> _Records for processing_
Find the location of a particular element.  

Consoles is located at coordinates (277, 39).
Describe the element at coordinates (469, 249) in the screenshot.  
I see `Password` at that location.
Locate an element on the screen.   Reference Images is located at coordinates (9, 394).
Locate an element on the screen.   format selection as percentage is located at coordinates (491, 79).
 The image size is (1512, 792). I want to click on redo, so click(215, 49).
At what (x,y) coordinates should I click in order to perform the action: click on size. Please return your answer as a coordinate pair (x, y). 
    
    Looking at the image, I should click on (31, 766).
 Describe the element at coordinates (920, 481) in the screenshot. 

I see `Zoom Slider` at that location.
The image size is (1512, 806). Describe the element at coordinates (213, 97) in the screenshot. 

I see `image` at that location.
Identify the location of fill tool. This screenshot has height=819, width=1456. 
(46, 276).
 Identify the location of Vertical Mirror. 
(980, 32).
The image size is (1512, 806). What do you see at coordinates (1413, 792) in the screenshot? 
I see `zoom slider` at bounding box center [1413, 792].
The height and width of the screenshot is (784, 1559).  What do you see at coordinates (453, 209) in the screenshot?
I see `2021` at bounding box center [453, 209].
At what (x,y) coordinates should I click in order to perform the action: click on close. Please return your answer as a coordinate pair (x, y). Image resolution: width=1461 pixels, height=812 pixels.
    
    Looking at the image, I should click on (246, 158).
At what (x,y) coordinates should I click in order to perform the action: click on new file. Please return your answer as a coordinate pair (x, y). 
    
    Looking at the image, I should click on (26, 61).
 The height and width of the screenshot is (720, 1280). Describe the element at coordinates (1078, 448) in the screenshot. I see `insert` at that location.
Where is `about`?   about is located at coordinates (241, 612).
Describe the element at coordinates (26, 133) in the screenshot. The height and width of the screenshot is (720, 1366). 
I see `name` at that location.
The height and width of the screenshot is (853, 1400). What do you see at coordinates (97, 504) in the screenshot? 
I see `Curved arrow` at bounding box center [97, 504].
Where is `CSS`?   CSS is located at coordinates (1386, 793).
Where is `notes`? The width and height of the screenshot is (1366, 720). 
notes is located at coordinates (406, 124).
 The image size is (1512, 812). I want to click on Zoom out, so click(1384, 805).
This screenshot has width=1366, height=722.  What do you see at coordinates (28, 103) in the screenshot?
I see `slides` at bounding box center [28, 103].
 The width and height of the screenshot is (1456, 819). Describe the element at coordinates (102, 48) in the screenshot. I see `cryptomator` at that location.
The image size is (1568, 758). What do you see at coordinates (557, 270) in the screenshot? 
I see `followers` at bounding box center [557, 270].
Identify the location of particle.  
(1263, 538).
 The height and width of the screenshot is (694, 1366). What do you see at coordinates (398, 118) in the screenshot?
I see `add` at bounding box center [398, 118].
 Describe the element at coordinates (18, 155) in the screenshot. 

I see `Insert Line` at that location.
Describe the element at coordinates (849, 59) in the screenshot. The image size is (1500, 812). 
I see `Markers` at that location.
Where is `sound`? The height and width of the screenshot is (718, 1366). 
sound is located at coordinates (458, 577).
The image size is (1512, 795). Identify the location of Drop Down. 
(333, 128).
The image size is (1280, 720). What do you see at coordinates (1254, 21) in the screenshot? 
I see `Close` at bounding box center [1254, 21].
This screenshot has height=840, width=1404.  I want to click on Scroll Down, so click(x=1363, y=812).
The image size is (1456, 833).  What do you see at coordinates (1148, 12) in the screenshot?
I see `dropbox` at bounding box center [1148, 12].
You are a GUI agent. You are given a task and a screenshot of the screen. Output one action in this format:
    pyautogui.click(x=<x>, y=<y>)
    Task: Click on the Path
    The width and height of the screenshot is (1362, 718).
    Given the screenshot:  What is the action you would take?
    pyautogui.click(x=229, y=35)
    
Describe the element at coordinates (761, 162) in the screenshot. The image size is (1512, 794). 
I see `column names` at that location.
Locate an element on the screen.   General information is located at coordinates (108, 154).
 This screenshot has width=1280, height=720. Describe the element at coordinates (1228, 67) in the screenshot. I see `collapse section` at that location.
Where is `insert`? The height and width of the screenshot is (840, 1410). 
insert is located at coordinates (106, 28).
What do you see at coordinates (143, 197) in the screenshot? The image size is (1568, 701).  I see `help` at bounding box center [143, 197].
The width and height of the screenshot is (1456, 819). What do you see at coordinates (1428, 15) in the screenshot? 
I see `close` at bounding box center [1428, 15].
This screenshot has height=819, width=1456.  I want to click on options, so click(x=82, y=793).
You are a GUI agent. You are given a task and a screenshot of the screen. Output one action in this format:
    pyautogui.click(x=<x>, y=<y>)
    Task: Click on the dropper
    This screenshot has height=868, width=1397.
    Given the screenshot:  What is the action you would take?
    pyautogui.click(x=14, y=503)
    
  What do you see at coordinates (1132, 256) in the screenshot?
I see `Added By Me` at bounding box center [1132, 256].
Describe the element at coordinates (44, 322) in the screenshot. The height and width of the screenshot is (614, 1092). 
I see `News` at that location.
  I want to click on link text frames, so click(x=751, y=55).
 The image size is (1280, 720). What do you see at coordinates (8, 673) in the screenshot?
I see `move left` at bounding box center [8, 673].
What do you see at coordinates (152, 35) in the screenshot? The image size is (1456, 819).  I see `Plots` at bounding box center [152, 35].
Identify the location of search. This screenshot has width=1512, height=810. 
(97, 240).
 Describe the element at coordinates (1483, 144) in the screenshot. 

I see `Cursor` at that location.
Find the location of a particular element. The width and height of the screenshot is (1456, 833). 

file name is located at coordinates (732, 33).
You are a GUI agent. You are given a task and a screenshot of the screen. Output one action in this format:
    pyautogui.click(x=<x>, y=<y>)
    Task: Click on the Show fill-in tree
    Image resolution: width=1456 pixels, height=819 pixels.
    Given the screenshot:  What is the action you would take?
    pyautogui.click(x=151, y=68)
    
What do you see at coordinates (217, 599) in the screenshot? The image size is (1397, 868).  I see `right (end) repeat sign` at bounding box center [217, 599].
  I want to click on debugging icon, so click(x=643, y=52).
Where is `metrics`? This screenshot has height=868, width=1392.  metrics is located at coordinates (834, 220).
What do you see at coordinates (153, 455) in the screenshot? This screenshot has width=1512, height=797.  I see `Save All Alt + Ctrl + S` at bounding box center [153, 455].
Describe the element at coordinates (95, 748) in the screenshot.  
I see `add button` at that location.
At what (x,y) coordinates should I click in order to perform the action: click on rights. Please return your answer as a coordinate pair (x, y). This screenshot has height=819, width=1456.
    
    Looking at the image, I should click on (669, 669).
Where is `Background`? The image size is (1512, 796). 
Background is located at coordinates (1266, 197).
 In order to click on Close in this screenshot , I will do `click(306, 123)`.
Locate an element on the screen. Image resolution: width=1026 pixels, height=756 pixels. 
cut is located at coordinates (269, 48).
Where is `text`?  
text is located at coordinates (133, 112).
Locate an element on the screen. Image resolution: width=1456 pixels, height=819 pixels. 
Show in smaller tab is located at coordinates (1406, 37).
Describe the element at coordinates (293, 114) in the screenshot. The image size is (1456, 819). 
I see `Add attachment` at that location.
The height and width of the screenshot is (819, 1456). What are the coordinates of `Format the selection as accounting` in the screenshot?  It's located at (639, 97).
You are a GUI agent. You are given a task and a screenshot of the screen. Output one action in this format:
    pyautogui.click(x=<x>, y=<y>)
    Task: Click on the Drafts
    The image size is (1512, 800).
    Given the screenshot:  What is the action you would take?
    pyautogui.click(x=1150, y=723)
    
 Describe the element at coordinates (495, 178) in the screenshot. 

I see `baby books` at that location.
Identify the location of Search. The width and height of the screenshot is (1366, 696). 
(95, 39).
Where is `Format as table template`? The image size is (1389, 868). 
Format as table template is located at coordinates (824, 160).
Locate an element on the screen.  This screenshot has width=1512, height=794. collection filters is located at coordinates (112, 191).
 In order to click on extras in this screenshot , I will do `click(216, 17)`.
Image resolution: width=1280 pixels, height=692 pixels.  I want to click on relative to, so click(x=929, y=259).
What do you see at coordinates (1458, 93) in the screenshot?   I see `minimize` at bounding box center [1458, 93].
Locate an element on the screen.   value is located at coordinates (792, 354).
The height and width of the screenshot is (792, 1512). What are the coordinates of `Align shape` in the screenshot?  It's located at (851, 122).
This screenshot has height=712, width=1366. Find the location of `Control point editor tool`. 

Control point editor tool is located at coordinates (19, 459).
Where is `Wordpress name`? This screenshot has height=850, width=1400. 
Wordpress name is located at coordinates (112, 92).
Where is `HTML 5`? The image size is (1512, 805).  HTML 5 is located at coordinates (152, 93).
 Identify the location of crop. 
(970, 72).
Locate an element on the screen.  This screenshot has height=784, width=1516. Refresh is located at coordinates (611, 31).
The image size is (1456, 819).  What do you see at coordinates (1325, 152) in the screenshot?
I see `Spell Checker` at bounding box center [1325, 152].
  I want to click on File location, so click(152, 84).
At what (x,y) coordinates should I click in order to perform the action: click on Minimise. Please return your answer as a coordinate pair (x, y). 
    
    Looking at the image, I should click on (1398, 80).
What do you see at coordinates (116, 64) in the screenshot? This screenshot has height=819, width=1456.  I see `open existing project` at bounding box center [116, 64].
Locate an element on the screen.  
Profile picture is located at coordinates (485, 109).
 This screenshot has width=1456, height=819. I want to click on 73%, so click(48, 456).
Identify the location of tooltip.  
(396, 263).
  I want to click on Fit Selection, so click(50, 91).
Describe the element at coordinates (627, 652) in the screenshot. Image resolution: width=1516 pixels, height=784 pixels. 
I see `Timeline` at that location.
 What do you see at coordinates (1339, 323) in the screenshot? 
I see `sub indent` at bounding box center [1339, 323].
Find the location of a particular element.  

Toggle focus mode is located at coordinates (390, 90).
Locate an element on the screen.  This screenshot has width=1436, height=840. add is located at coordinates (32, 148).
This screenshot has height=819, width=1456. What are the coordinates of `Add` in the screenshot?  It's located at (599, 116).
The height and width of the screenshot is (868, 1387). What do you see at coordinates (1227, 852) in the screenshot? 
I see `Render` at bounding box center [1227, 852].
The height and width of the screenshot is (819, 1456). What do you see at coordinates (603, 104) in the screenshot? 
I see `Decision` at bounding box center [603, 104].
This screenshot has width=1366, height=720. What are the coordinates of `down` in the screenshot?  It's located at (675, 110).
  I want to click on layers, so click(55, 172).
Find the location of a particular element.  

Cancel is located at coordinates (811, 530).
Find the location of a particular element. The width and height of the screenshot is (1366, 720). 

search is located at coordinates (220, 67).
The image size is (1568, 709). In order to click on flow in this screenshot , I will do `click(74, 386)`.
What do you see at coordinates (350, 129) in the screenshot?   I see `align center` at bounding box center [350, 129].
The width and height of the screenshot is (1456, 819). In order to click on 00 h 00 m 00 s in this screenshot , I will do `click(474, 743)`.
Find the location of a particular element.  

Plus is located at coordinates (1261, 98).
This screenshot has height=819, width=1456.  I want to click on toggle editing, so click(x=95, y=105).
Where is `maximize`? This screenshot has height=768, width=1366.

> _Short problem_
Lay out the data from the line containing "What do you see at coordinates (143, 197)" up to and including the line containing "so click(x=82, y=793)." as a two-column CSV with the headers input and output. Each row holds one text and its answer, each in a single quoted field with line breaks replaced by spaces.

> _Written response_
input,output
"What do you see at coordinates (143, 197) in the screenshot? The image size is (1568, 701).","I see `help` at bounding box center [143, 197]."
"The width and height of the screenshot is (1456, 819). What do you see at coordinates (1428, 15) in the screenshot?","I see `close` at bounding box center [1428, 15]."
"This screenshot has height=819, width=1456.","I want to click on options, so click(x=82, y=793)."